Selection and storage

  1. Mustards are winter crops. In the markets, look for fresh mustard greens featuring crispy, dark green leaves and should show vitality. Avoid sunken, spotted or discolored leaves.
  2. The leaves wilt soon if kept at room temperature; therefore, should be stored in refrigerator immediately. Although they can be stored for up to 3 days in the cold storage, fresh mustard greens should be used as soon as early as possible to get maximum nutrition.
 
Safety profile

  1. Like spinach, reheating of mustard green leftovers may cause conversion of nitrates to nitrites and nitrosamines by certain bacteria that thrive on prepared nitrate-rich foods. These poisonous compounds may be harmful to health.

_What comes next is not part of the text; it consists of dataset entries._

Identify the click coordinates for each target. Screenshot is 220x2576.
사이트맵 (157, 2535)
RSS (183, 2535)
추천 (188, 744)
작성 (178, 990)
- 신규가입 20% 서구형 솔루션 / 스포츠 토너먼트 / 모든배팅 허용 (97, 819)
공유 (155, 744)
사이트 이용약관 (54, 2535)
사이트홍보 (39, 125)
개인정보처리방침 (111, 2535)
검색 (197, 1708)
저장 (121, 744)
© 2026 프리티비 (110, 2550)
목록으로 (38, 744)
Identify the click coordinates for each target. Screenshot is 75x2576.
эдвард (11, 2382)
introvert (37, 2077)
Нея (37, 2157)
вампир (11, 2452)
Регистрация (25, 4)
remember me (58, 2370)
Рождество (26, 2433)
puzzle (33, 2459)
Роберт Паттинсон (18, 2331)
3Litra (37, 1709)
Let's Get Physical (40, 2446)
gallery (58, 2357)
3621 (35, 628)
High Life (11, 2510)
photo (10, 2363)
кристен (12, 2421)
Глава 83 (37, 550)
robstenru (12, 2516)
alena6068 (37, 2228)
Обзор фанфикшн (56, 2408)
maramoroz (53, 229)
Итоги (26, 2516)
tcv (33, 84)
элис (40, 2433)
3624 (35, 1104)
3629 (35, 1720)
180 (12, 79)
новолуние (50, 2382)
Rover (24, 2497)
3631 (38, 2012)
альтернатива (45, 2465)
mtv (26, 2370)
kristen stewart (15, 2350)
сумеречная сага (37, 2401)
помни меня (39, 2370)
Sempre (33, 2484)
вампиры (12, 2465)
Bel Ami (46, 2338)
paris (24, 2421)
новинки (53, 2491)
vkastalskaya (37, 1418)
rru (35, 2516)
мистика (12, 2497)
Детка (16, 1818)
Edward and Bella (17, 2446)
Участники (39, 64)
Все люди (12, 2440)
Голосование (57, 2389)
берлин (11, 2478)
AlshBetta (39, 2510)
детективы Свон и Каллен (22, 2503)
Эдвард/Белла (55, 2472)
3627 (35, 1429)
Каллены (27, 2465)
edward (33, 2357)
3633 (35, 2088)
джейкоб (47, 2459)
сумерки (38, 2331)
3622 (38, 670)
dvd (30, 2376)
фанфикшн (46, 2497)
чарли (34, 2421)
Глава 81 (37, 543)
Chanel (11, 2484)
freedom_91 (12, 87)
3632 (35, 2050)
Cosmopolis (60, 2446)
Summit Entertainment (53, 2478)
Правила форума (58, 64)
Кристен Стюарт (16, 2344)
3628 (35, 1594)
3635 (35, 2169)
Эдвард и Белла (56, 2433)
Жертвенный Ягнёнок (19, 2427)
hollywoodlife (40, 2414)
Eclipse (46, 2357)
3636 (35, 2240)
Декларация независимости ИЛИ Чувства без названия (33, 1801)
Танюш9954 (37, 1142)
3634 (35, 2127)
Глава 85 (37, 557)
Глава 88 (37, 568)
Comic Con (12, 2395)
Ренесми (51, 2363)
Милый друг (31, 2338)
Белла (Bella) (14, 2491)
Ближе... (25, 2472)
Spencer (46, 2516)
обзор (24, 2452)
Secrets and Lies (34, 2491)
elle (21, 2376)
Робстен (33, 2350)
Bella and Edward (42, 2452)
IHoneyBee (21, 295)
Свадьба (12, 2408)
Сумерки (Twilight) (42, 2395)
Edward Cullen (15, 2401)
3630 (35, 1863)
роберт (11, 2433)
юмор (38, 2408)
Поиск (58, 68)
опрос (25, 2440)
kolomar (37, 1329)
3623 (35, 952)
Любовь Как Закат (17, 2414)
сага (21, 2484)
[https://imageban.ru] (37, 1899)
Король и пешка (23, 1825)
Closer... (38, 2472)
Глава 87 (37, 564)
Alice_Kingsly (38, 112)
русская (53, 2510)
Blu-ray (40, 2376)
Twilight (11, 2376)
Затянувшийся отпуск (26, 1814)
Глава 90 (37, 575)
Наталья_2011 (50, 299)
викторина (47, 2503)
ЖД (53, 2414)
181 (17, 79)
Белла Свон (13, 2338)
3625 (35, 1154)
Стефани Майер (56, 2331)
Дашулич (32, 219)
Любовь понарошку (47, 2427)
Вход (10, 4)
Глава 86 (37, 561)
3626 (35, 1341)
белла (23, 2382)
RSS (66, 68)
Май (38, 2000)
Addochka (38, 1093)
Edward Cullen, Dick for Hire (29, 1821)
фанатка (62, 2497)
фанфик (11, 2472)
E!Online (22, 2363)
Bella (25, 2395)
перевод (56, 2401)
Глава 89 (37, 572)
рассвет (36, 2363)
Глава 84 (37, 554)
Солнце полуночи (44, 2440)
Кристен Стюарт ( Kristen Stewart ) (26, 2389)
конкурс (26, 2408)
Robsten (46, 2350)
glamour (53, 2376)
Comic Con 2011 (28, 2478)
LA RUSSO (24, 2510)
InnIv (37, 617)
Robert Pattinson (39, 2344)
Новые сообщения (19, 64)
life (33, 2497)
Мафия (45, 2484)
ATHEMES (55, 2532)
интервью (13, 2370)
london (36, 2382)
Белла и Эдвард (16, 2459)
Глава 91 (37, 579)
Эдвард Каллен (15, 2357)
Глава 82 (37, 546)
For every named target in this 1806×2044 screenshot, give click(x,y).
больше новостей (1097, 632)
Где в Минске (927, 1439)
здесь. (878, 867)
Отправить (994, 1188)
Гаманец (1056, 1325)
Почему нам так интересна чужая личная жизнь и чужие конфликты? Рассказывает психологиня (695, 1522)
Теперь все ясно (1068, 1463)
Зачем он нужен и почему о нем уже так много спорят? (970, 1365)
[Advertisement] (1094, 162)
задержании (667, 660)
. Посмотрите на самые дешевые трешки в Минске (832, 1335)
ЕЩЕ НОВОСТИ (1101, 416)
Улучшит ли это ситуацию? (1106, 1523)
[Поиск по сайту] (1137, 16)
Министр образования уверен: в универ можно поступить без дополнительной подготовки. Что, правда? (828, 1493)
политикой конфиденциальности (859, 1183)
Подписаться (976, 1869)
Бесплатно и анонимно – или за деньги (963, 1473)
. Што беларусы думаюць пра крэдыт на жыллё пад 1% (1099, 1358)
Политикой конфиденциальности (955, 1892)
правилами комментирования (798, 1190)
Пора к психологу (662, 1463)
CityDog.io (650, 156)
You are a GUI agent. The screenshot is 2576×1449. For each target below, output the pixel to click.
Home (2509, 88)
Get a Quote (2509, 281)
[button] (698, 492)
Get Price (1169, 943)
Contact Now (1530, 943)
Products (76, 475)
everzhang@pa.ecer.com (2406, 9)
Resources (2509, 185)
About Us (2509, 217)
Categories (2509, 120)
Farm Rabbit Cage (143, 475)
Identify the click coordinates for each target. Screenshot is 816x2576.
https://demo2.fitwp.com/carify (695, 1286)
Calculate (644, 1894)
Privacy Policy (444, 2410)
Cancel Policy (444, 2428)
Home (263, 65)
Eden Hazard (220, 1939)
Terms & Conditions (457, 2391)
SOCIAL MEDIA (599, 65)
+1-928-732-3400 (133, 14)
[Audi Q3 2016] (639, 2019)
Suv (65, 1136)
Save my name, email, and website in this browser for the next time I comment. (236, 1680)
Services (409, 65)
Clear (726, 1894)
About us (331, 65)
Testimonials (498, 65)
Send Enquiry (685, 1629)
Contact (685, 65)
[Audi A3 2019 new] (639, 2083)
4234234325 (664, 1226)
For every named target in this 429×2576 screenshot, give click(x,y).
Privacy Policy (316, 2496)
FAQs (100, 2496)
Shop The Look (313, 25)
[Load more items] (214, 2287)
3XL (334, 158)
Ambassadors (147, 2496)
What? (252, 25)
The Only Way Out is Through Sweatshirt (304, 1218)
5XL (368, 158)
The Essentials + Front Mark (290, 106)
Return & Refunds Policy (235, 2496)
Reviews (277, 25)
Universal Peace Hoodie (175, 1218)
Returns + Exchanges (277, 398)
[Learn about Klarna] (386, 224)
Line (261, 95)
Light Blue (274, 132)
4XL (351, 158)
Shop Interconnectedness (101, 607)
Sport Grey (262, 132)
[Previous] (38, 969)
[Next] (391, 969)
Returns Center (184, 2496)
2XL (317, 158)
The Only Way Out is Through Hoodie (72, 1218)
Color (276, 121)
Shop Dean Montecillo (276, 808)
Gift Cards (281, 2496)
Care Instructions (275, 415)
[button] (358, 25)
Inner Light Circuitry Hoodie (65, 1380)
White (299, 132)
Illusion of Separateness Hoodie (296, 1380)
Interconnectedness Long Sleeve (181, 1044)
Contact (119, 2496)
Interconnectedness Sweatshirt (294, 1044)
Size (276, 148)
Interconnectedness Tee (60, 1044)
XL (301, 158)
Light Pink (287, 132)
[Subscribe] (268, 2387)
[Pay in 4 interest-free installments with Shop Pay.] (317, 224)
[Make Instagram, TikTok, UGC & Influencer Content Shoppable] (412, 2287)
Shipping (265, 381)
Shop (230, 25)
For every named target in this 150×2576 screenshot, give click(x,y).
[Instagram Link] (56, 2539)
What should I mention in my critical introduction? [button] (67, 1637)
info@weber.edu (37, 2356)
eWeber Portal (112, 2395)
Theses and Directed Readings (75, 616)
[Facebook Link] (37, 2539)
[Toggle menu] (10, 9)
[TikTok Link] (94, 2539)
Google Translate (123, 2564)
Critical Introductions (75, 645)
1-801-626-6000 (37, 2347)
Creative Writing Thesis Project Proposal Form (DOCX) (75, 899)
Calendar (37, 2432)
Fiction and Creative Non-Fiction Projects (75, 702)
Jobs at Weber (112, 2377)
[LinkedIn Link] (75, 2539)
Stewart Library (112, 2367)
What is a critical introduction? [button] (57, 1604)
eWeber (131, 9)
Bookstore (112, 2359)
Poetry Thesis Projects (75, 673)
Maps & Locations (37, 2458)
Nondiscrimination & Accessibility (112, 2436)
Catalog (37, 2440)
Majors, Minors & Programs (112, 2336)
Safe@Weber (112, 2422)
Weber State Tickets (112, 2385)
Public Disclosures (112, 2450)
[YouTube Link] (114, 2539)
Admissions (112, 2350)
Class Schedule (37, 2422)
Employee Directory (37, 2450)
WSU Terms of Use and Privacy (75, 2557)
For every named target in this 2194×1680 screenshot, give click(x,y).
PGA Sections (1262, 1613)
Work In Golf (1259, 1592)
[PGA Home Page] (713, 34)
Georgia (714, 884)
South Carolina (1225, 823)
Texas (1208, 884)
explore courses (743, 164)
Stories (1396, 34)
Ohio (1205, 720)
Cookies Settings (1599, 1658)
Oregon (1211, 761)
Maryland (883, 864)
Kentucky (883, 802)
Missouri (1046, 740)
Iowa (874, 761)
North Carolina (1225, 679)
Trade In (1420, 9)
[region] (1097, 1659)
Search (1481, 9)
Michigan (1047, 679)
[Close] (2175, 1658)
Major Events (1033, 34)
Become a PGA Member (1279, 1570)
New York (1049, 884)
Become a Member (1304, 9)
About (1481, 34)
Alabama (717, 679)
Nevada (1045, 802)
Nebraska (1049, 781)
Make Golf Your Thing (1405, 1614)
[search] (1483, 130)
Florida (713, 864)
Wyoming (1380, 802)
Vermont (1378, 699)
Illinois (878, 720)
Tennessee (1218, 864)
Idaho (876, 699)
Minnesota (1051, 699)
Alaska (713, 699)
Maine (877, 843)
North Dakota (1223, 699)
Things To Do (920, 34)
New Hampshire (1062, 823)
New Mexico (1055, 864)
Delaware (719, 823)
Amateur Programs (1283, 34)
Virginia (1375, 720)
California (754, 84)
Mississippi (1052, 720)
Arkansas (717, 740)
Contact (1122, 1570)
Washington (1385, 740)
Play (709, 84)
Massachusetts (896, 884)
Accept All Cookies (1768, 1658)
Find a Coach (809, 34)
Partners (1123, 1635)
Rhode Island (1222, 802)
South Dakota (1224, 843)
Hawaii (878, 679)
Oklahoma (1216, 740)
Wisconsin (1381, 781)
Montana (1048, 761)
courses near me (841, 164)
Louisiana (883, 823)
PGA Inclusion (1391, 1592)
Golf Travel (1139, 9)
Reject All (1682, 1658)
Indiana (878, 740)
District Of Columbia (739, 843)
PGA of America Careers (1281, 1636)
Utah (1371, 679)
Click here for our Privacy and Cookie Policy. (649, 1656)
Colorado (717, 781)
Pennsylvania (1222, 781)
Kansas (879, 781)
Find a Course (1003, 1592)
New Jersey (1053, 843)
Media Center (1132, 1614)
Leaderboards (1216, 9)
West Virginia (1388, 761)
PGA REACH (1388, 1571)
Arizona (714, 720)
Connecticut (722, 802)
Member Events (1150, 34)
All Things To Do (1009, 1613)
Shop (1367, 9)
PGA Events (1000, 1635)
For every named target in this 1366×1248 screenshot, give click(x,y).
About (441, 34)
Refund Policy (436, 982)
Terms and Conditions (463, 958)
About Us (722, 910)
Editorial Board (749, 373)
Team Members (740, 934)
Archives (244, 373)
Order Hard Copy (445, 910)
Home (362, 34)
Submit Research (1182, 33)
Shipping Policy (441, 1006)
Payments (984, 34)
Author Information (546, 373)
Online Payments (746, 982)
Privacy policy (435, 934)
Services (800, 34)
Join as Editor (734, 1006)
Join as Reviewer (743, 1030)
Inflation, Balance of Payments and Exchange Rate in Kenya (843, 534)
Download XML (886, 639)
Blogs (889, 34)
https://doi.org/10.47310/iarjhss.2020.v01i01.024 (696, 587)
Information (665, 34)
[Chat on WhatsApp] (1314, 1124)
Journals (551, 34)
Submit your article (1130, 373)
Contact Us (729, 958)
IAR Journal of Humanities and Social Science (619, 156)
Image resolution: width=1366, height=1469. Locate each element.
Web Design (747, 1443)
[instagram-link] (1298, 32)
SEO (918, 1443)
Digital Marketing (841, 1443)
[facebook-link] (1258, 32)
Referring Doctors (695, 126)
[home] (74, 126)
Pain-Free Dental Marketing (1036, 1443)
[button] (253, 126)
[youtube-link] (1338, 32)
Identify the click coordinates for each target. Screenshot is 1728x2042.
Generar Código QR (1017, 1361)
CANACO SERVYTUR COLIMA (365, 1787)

  2. Phytates and dietary fiber present in the mustard greens may interfere with the bioavailability of iron, calcium and magnesium.
  3. Because of its high vitamin K content, patients taking anti-coagulants such as warfarin are encouraged to avoid this food since it increases the vitamin K concentration in the blood which is what the drugs are often attempting to lower. This effectively raises the effective dose of the drug.
  4. Mustards contain oxalic acid, a naturally occurring substance found in some vegetables which may crystallise as oxalate stones in the urinary tract in some people. It is therefore, people with known oxalate urinary tract stones are advised to avoid eating vegetables belong to brassica family.
  5. Mustard greens may also contain goitrogens which may interfere with thyroid hormone production and can cause thyroxin hormone deficiency in individuals with thyroid dysfunction.